Matteo Quaglini
Per la prima volta contro, in Europa. O meglio nell’Europa che conta quella dei campioni. Giocano dopo 157 partite ufficiali contro, il loro primo derby europeo. Stasera Tottenham-Manchester City sarà il primo passo verso la semifinale, per far tornare a vincere una squadra inglese e cancellare il dominio spagnolo nella grande coppa.
Che sia derby d’Inghilterra, allora. Già derby la parola che nel football inglese ha tratteggiato, dall’800, tutta la storia del calcio made in England. Un continuo, lungo, affascinante duello tra contee ripreso dal dio pallone.
Stasera da una parte ci sarà la contea dei bianchi del Tottenham, dall’altra quella dei nuovi padroni del trono d’Inghilterra, gli sky-blues che vengono da Manchester con la bandiera citizen ben esposta. Scontro tra aggressivi del gioco.
L’aggressività intesa come spirito di lotta, come azione incessante, come modo di interpretare il gioco e di condurlo sono le caratteristiche richieste in un derby per giocarlo al meglio, e sono anche le caratteristiche del Tottenham e del Manchester City. Due della squadre moderne figlie della zona pressing anni ’70 e ’80, traslate ad oggi nella modernità fluida del modo di giocare contemporaneo.
Due squadre aggressive, ma diverse nella sostanza. Diversità che già il modulo iniziale rimarca, e stavolta non è solo una questione di numeri. Più propriamente è una questione di assemblaggio degli uomini, di catene di gioco, di movimenti che nel 4-2-3-1 di Pochettino hanno uno sviluppo e nel 4-3-3 di Peppino Guardiola ne hanno un altro.
Quattro i punti cardine per entrambe per andare a vincere questo derby d’Inghilterra: la costruzione del centrocampo, i movimenti aperti di Eriksen e Bernardo Silva, le rifiniture per i due centravanti, i tempi e i settori del campo in cui verrà portato il pressing difensivo. Il calcio del Tottenham e quello del City è tempo e spazio, chi si muove nel modo migliore vince la partita.
-------------------------
Compito assegnato 1:
Trascriva, dal brano sulla sfida tra Tottenham e Manchester City, il tratto compreso fra "Che sia derby" e "aggressivi del gioco.".
Compito assegnato 2:
Nel brano sulla sfida tra Tottenham e Manchester City, dopo quante partite ufficiali le due squadre disputano il loro primo derby europeo?
Compito assegnato 3:
Prosegua il brano sulla sfida tra Tottenham e Manchester City a partire dall'ultima frase riportata.

Materiale fornito:
-------------------------
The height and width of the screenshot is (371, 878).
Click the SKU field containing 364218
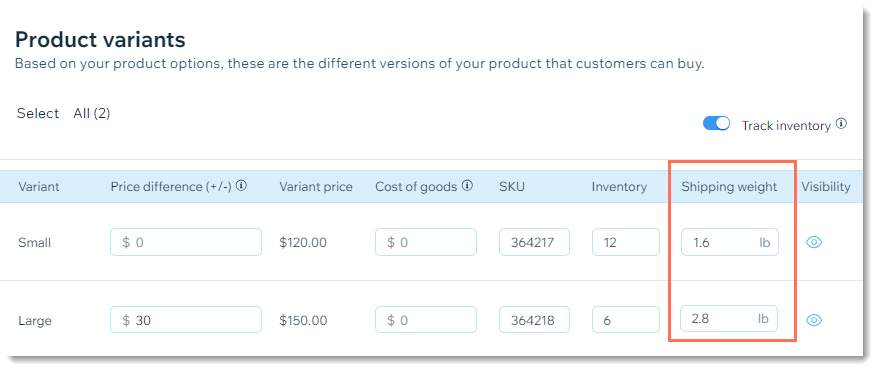point(534,320)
-------------------------
Risultato 1:
Che sia derby d’Inghilterra, allora. Già derby la parola che nel football inglese ha tratteggiato, dall’800, tutta la storia del calcio made in England. Un continuo, lungo, affascinante duello tra contee ripreso dal dio pallone.
Stasera da una parte ci sarà la contea dei bianchi del Tottenham, dall’altra quella dei nuovi padroni del trono d’Inghilterra, gli sky-blues che vengono da Manchester con la bandiera citizen ben esposta. Scontro tra aggressivi del gioco.

Risultato 2:
Dopo 157 partite ufficiali.

Risultato 3:
Per questo motivo la costruzione del centrocampo è decisiva. Le due squadre in avvio sembrano ragionare all’unisono. Anche se i sistemi sono diversi, gli uomini nel settore più importante sono cinque. Il Tottenham ha: Sissoko, Allì, Son, Eriksen e Rose. Il Manchester City punta su: Fernandinho, Gundogan, De Bruyne, Bernardo Silva e Sterling. Data la struttura, ci vuole l’idea: i movimenti dunque. Per capirli, occorre individuare lo spazio in cui ciascuno giocherà.
Il Tottenham mette i suoi nel seguente spazio: Sissoko e Allì mediani davanti la difesa, Eriksen centrale dietro Kane, ma con movimenti aperti a tutto campo. Mentre Son viaggia a destra e Rose a sinistra, entrambi larghi. Ecco dunque l’occupazione dello spazio da parte di Pochettino, stretta e larga al tempo stesso.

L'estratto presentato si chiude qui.